Long-lost ‘extinct’ meteorite found

Unusual space rock fragment may have come from 470-million-year-old cosmic collision

Meteorites

ROCKY REMAINDERS  A new meteorite (dark area, center) discovered embedded inside red limestone may have formed during the same space crash that formed L chondrites, one of the most abundant meteorite groups on Earth.

Birger Schmitz

A long-lost sibling to one of Earth’s most common kinds of meteorite has finally been found. The discovery could help scientists piece together a half-billion-year-old hit-and-run, the researchers propose online June 14 in Nature Communications.

Searching through a Swedish quarry, researchers discovered a new variety of meteorite that may have originated from the same cosmic collision that formed L chondrites, which make up around 40 percent of all meteorites. Scientists think L chondrites are the shards of a giant space rock — maybe an asteroid, maybe not — that collided with an asteroid around 470 million years ago. While L chondrites are abundant, fragments of the mysterious object have been elusive, making this explanation difficult to prove.

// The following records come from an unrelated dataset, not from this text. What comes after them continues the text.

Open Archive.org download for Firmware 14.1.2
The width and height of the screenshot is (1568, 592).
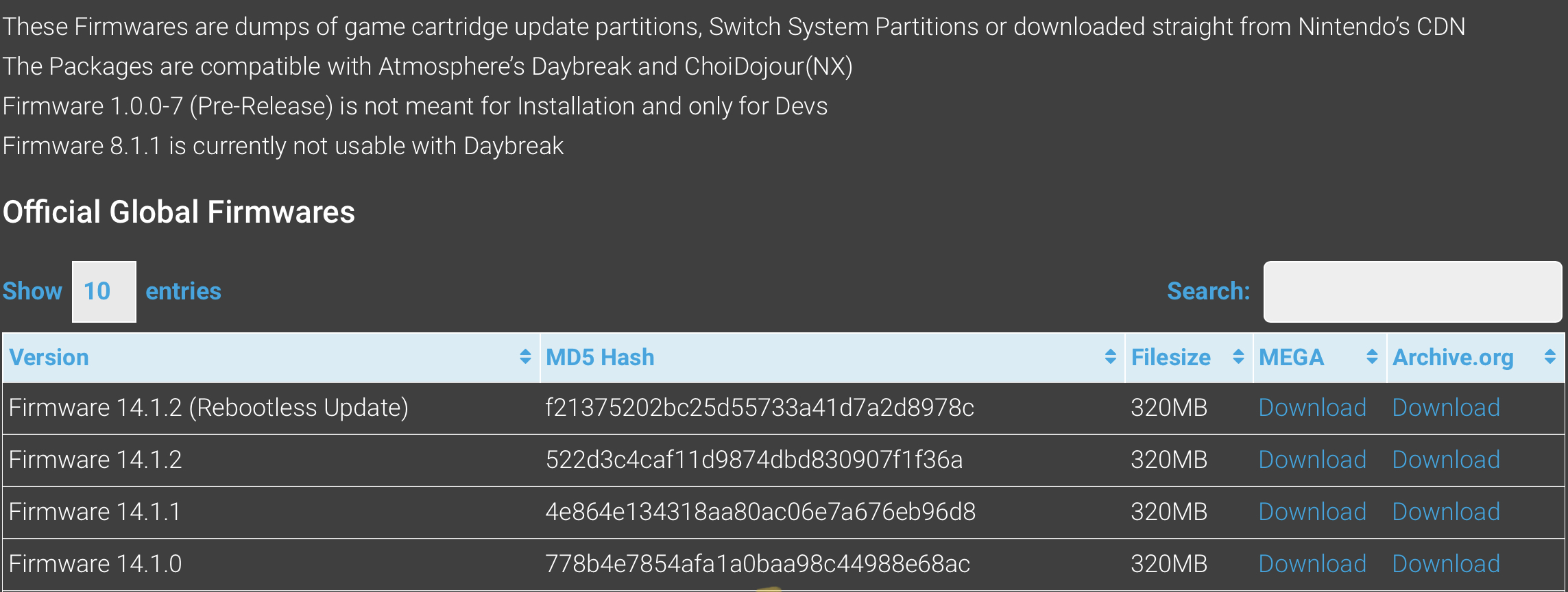pyautogui.click(x=1446, y=460)
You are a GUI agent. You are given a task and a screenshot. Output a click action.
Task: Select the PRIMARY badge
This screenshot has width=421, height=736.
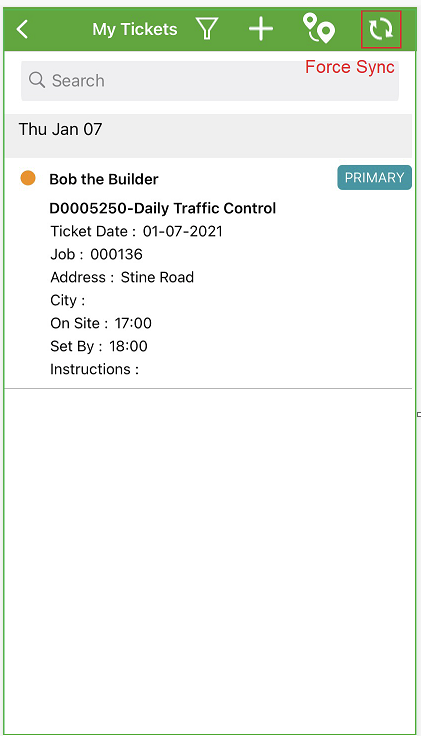(375, 177)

Geologist Birger Schmitz of Lund University in Sweden and colleagues uncovered the newly discovered meteorite, nicknamed Öst 65, alongside more than 100 L chrondrites. Dating showed that Öst 65 formed within a million years of the L chondrite‒forming collision. That timing is close enough to suggest the two meteorites could have been born from the same smashup.

Öst 65 may be the first documented example of an “extinct”meteorite, the researchers propose. L chondrites still fall to Earth, but Öst 65 doesn’t show up among new meteorites, suggesting that its parent body was completely obliterated by collisions long ago.